(RECORDS PROVIDED begins)
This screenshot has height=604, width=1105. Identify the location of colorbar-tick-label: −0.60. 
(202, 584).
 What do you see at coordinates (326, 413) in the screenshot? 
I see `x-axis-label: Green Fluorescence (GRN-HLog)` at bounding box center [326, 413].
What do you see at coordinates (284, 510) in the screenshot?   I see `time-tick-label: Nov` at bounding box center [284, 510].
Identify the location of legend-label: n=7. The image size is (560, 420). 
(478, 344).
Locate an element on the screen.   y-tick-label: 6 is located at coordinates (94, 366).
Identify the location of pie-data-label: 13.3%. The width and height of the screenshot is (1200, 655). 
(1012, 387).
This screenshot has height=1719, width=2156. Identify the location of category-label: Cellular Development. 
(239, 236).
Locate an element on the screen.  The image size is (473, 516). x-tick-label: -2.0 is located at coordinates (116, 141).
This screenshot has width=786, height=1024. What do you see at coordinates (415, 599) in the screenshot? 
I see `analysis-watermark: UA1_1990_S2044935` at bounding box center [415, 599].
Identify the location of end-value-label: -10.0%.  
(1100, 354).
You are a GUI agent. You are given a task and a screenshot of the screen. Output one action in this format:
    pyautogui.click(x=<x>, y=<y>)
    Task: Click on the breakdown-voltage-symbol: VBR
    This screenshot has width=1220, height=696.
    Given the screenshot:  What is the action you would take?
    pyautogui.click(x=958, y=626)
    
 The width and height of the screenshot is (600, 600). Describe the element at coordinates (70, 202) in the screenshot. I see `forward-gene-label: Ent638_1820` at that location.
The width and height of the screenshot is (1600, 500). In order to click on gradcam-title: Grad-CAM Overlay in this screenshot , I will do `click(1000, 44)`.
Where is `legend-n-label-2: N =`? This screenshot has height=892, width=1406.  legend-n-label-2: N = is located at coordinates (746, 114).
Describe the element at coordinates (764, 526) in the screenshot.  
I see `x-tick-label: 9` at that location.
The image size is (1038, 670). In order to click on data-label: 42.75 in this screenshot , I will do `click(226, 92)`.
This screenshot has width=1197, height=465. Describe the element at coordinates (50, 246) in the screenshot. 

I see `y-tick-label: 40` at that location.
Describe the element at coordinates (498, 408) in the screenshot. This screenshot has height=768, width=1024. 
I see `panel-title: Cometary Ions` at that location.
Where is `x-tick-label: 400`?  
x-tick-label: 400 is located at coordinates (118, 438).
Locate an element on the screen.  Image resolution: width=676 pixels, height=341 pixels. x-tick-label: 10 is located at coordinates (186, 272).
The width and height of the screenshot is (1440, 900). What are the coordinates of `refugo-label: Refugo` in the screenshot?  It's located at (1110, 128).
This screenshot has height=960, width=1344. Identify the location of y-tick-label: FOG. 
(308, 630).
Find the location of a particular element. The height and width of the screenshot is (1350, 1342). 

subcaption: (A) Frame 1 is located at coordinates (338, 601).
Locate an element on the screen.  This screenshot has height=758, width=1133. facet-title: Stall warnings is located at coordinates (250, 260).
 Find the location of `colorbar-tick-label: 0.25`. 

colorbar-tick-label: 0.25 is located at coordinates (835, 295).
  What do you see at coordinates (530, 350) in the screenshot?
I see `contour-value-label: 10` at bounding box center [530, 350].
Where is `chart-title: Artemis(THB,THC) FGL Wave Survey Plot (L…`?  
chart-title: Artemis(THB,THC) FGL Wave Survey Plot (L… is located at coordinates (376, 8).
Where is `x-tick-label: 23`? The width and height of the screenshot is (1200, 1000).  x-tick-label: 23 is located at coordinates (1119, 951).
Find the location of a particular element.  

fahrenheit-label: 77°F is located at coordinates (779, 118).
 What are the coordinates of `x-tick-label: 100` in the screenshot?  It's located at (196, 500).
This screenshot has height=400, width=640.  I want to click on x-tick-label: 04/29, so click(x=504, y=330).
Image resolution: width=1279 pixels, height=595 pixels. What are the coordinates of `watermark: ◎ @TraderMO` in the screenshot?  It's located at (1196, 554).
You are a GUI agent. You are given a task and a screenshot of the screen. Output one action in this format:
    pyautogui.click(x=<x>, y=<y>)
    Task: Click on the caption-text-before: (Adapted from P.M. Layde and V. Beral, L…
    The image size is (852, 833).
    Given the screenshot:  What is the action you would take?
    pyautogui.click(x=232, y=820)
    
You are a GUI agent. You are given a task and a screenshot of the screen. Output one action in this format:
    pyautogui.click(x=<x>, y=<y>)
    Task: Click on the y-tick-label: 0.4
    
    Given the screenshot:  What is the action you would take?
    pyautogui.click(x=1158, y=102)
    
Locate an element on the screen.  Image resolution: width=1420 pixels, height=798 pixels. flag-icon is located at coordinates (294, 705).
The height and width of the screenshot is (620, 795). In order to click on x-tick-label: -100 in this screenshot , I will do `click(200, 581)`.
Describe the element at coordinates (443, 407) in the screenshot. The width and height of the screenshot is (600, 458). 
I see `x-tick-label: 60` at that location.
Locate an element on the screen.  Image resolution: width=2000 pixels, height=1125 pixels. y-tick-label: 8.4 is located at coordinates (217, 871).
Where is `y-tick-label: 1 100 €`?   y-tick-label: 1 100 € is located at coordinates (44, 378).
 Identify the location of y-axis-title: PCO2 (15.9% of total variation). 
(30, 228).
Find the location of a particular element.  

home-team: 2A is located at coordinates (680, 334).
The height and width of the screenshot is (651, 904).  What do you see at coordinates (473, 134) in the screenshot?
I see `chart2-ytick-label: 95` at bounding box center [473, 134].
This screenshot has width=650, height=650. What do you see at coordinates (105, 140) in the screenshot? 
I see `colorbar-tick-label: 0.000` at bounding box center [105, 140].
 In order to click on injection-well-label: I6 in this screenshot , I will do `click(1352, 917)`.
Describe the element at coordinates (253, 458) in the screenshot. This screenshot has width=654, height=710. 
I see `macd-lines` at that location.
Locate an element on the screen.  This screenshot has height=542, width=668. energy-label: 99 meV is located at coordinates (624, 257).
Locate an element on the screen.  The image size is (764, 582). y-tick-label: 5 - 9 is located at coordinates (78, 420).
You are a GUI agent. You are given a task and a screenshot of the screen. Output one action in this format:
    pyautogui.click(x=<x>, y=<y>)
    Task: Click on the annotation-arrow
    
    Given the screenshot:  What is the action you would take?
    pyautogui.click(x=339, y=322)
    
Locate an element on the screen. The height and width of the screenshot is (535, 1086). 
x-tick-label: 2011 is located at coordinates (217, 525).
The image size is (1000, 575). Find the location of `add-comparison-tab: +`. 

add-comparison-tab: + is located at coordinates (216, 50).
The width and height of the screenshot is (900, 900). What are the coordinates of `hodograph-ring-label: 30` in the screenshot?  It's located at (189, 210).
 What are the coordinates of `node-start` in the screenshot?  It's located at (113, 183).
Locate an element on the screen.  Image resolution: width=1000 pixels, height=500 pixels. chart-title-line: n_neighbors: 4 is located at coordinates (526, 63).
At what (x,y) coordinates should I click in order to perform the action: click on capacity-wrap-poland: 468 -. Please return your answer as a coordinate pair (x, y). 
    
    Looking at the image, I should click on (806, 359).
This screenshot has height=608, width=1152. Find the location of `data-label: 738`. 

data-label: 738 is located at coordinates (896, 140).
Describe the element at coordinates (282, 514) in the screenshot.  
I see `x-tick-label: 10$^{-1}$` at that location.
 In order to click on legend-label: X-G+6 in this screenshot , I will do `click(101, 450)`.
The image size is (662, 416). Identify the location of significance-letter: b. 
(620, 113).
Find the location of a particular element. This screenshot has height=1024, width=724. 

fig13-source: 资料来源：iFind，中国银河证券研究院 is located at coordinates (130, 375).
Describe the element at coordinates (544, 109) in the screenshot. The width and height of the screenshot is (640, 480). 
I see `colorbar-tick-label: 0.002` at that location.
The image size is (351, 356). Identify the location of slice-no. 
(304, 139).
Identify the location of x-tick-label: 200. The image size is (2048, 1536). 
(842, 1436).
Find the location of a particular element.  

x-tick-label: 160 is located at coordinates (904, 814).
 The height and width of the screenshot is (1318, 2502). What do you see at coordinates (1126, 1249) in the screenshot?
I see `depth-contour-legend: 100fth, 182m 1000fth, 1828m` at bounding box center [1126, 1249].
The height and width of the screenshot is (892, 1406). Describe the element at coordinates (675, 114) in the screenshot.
(RECORDS PROVIDED ends)
◆ PROBLEM STATEMENT:
Duplicate the items from the start through the line containing "What do you see at coordinates (284, 510)", including that line.

◆ ANSWER BOX:
This screenshot has height=604, width=1105. Identify the location of colorbar-tick-label: −0.60. 
(202, 584).
 What do you see at coordinates (326, 413) in the screenshot? 
I see `x-axis-label: Green Fluorescence (GRN-HLog)` at bounding box center [326, 413].
What do you see at coordinates (284, 510) in the screenshot?   I see `time-tick-label: Nov` at bounding box center [284, 510].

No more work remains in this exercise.